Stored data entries
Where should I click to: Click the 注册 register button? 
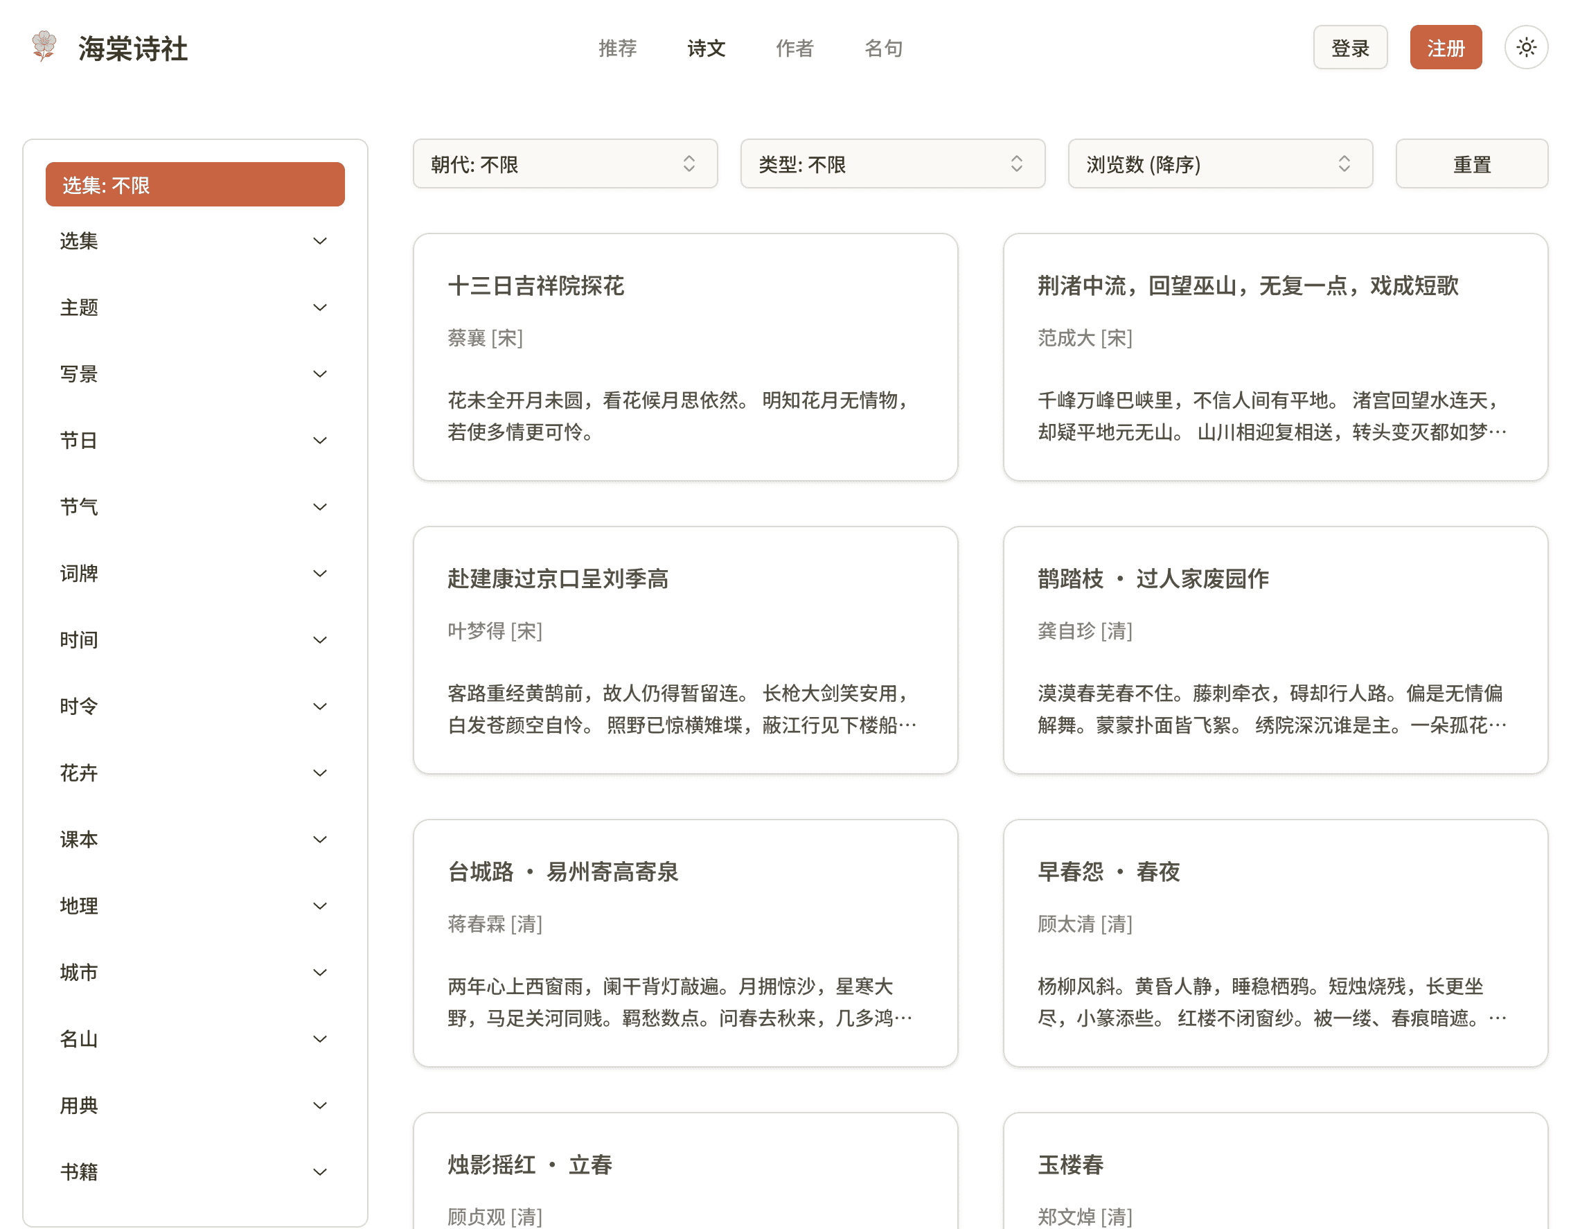1445,47
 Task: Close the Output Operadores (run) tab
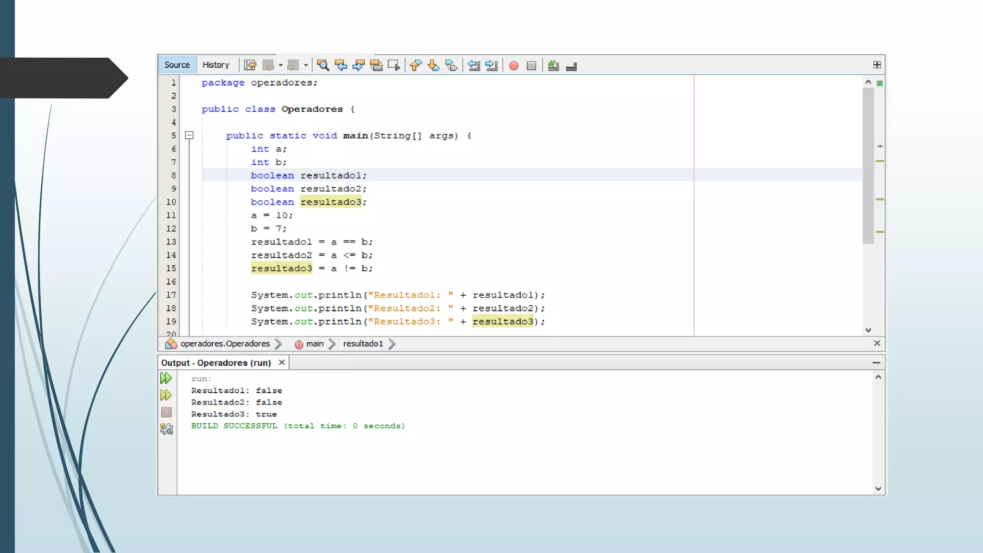282,362
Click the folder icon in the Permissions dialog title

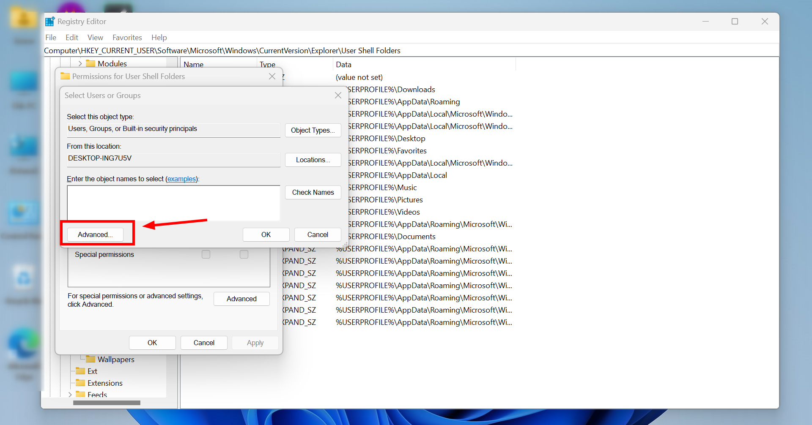tap(66, 76)
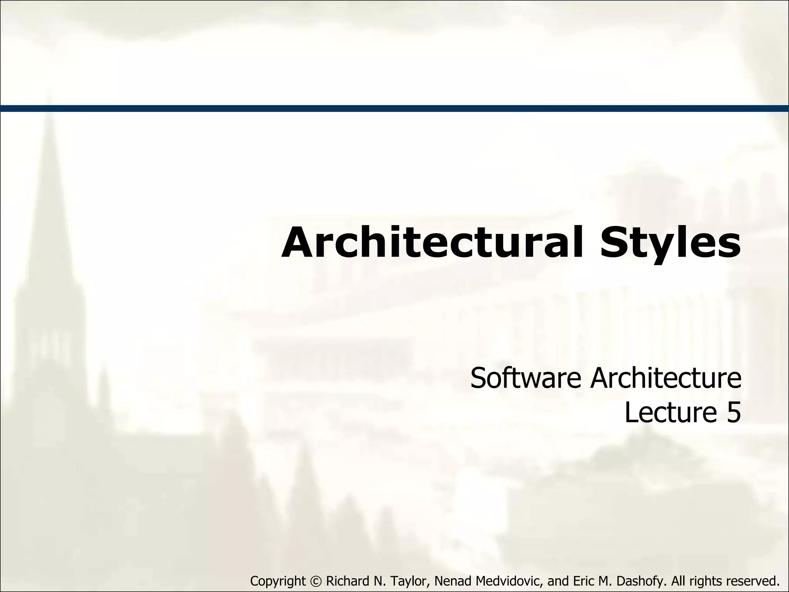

-- ASSIGNMENT --
The result should hold only the lines from the line with "Task: Close the Output Operadores (run) tab" through the final line of the records above, copied exactly, with pictures left out.

-- RESPONSE BOX --
 Task: Close the Output Operadores (run) tab
282,362
Click the folder icon in the Permissions dialog title

tap(66, 76)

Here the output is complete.